M. Lavaud veut d'abord voir «Renault et Peugeot». «On est un peu tricolores, on essaie de les soutenir parce qu'ils en ont bien besoin», confie-t-il.

Chez Peugeot justement, les badauds, entre deux regards furtifs vers les ravissantes hôtesses, en ont surtout après les concept-cars: le 4x4 aux lignes acérées «Quartz» et la berline effilée «Exalt» sur son podium tournant.

Le Mondial 2014 a lieu sur fond d'une reprise timide du marché en Europe, après cinq ans de déprime. Les Européens achètent encore 20% de moins de voitures neuves en rythme annuel qu'en 2007, avant la crise économique et financière.

Le salut des industriels, au niveau mondial, devrait venir des pays émergents et en particulier de la Chine, qui absorbera quelque 24 millions de voitures neuves cette année.

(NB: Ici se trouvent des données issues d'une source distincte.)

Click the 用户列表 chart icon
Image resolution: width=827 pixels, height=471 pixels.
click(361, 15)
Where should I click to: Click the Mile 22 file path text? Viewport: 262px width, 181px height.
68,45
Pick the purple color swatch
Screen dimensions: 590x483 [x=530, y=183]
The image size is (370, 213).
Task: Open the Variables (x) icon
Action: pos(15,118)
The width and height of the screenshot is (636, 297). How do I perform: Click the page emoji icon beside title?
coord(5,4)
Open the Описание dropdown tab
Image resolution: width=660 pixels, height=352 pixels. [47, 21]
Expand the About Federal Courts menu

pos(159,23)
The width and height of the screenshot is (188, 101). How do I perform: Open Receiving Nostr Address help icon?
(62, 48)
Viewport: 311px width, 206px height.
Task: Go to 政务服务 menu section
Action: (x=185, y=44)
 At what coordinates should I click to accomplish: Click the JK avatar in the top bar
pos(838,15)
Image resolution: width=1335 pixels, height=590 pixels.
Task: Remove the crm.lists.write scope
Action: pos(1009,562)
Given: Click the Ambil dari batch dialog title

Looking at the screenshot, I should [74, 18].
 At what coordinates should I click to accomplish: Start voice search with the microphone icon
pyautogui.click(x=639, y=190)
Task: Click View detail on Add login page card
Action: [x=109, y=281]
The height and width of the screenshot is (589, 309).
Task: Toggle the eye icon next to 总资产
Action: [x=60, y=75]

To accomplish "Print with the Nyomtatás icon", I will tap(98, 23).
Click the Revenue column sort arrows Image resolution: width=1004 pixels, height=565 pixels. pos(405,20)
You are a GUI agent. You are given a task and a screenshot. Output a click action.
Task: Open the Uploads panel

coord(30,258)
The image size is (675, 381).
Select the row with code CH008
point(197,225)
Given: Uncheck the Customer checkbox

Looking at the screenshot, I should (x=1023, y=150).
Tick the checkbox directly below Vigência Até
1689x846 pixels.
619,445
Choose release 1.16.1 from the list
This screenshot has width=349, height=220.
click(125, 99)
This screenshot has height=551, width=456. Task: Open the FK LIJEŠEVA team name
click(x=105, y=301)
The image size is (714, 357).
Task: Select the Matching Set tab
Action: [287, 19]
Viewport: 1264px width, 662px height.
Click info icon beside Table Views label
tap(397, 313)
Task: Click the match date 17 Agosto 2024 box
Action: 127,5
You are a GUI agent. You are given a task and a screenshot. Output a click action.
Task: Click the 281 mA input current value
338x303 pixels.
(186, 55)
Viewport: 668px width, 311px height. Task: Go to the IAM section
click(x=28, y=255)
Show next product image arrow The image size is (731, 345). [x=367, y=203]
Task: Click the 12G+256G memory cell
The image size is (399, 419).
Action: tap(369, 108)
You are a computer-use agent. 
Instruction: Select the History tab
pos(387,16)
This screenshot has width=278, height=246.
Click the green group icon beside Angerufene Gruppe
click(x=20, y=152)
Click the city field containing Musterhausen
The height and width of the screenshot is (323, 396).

Après le président François Hollande vendredi, le Premier Ministre Manuel Valls, ainsi que les ministres de l'Economie, Emmanuel Macron, et de l'Ecologie, Ségolène Royal, ont prévu de venir samedi prendre un bain de foule, saluer constructeurs, équipementiers et autres professionnels du secteur.

Lors de la précédente édition, en 2012, le Mondial de l'automobile avait attiré 1,2 million de visiteurs.